:: Consigna del ejercicio ::
Prolonga el fragmento mostrado sobre la actuación del ministro Romero a partir de su última oración.

:: Fragmento mostrado ::
------------------------------------------------
En muchas ocasiones, el régimen actual ha dado muestras de una superficial comprensión del derecho a la vida como valor supremo, y por otro lado, el manejo de las situaciones con pérdida violenta de vidas, parecen señalar una tendencia hacia el uso de la violencia estatal, como una opción válida y justificable en la gestión política.

Así, la actuación del ministro Romero, en el caso que nos ocupa, no solamente es moralmente condenable y éticamente irresponsable, sino que desnuda la existencia de una forma y estilo de gobierno capaz de utilizar una muerte de un ciudadano que reclama sus derechos para atacar a sus enemigos políticos y retorcer los hechos de tal manera que las víctimas resulten los villanos, lo que, en su malsana estrategia, deslegitimaría la protesta y terminaría el conflicto.
------------------------------------------------
Datos recopilados:
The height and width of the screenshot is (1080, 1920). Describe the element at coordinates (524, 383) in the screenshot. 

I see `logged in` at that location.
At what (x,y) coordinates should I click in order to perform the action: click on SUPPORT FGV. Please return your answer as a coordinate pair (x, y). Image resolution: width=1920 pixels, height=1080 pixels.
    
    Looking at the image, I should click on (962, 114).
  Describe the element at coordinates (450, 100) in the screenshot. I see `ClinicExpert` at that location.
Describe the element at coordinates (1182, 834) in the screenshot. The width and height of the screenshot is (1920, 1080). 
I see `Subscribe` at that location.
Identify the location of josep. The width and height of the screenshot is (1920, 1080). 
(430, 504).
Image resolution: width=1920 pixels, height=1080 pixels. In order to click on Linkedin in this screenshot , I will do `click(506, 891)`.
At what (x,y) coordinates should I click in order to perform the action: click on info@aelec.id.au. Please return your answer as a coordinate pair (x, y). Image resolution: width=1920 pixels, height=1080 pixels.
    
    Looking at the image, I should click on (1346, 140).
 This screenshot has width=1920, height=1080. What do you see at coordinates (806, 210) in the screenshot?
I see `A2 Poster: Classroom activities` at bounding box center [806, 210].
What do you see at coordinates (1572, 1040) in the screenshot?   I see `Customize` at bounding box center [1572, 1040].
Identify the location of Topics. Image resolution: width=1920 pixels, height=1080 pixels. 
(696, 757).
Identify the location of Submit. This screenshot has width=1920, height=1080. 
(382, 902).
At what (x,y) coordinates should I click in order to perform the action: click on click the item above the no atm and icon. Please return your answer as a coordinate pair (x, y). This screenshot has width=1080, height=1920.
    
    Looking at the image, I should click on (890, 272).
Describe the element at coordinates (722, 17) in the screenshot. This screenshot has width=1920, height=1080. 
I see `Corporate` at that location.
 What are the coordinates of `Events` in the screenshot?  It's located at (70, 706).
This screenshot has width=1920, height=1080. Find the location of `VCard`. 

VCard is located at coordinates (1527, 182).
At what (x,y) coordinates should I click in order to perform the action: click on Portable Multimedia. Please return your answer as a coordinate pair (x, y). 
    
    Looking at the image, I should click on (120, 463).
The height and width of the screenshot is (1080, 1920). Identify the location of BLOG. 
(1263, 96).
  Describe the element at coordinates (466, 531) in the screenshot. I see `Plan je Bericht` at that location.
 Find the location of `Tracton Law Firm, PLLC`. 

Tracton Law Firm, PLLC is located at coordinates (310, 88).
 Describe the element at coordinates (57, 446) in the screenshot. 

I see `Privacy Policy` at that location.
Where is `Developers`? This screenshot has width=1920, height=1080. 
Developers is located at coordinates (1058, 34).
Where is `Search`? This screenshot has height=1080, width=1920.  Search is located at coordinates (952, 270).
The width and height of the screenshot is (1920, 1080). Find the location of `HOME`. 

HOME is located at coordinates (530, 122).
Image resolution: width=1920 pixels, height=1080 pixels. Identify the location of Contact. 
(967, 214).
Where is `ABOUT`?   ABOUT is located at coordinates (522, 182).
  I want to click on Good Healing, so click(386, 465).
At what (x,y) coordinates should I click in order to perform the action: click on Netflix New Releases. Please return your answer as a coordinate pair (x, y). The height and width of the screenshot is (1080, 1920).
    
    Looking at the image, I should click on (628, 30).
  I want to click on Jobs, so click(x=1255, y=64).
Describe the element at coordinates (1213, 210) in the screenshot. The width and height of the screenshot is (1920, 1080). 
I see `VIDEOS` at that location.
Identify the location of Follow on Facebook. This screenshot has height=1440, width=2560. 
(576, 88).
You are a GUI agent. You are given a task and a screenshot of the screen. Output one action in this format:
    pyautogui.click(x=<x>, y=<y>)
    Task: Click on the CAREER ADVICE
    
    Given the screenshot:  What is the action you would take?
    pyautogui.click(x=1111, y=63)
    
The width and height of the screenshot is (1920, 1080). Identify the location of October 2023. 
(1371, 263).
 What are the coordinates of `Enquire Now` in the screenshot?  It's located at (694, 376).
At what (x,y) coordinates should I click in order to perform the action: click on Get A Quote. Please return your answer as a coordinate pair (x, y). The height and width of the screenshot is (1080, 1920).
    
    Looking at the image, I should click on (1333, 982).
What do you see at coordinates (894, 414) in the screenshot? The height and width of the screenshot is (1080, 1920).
------------------------------------------------
:: Resultado de la tarea ::
Si tuviéramos un sistema de justicia transparente e independiente, el asesinato de Jonathan Quispe debería ser suficiente motivo para reabrir investigaciones serias e imparciales sobre una veintena de casos en los que la mentira parece haber sido la estrategia para encubrir el uso ilegal de la violencia policial y militar contra ciudadanos, instruido por los mandos superiores o quizás por el propio Gobierno.